Eubank put it down to frustration and Farrell went along with that, adding: “There was a language barrier as well. I thought he [Harlem] did well to get up and carry on. He showed his minerals of him.”

Eubank has served a quiet, tough apprenticeship away from the spotlight.

He won 50/50 fights against Martin McDonagh (8-1) and Daniel Egbunike (6-0) and produced one of the punches of the year to flatten veteran former Commonwealth lightweight champion Sean Dodd (17-6-1) in May. The shot was a lightning left hook counter.

Dodd is a common opponent. He beat Farrell on a four-round technical decision that didn’t really prove much three years ago, apart from that Farrell has a tendency to cut.

On the biggest nights of his career, Farrell was well beaten in six by Ohara Davies (15-1) and outpointed by Leytonstone left-hander Philip Bowes (19-3) for the Commonwealth title by five, six and eight rounds.

There was a run to the final of Ultimate Boxxer final, where he was beaten by Cori Gibbs, last November, but that aside, Farrell hasn’t been that impressive lately.

He was upset over six by Lithuania’s Edvinas Puplauskas (6-28) last September after being dropped three times and struggled with Nigeria’s Oliade Fijabi (16-2) in June.

In fairness, Farrell, the older fighter by five years on Friday night, probably needs bigger fights to motivate him after eight years as a pro.

Ahead of this contest, Farrell said: “I’m the best he’s boxed, the most experienced, the most skilful. He hasn’t had the fights I’ve had, the ups and downs I’ve had. Let’s see how good he is.”

Eubank has the smooth, unhurried look of a Eubank – Chris Jnr is his cousin – and says having one of the most famous names in British boxing has pushed him on.

“If your name is Eubank,” Harlem said, “you’re a target and you have to use that to your advantage. You always get everyone’s best and that forces you to be resilient. That’s how you develop. You take your beatings and come through it.”

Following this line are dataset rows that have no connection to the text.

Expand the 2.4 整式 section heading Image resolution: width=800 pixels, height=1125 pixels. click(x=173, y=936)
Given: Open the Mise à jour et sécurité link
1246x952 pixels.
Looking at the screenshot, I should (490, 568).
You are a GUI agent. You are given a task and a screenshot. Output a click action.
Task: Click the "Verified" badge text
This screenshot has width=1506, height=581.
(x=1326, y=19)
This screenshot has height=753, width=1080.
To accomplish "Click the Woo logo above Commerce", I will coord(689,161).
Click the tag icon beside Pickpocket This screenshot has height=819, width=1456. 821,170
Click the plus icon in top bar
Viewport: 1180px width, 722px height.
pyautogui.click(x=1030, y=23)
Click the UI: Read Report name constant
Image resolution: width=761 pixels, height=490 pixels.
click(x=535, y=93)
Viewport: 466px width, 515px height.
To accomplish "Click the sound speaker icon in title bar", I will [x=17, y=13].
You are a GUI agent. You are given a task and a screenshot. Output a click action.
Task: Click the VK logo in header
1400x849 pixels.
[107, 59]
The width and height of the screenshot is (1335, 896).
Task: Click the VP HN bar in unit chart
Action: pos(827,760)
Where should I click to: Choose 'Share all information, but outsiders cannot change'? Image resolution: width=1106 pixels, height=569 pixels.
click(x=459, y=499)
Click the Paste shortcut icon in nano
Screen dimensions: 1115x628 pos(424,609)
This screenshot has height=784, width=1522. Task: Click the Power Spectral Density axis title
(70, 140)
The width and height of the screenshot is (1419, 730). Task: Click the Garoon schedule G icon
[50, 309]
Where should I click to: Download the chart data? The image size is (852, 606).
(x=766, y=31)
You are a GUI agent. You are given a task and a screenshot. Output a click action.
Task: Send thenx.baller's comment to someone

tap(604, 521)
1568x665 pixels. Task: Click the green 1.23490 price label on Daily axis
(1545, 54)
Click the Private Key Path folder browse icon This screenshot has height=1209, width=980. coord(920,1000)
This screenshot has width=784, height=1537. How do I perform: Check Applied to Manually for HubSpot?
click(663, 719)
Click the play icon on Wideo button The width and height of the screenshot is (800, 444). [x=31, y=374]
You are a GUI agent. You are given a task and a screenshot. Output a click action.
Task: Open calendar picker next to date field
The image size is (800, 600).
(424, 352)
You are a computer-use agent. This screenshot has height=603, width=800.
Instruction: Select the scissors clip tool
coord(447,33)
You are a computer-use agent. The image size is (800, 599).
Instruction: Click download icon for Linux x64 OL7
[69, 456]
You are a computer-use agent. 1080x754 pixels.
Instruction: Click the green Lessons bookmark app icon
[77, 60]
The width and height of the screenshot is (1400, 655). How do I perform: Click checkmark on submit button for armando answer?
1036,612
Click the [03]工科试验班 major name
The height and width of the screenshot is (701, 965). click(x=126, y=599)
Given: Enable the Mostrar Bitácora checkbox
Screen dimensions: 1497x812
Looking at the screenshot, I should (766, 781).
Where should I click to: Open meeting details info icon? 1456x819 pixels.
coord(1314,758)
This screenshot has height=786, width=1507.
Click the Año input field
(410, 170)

Eubank has had sink-or-swim spars under coach Adam Booth and come through them a better fighter.

Farrell goes along with the assessment of most in the trade that Eubank is much improved.

Farrell is a tough, honest competitor, but of the two, Eubank is the fresher and the fighter on the way up. We go for Eubank to win a very watchable fight on points.

Liam Williams (23-4-1) was beaten by Chris Eubank Jnr in February – and that led to a rethink. He returned to former coach Gary Lockett after spells with Dominic Ingle and Adam Booth.

Lockett will be in the corner when the 30-year-old Welshman returns to face Frenchman Nizar Trimech (9-3-2).

The loss to Eubank was a strange affair. Williams went down four times that night, but in between the knockdowns, he boxed well. In fairness, knockdowns in the first, second and fourth rounds gave Eubank Jnr a cushion so the urgency in his work disappeared somewhat.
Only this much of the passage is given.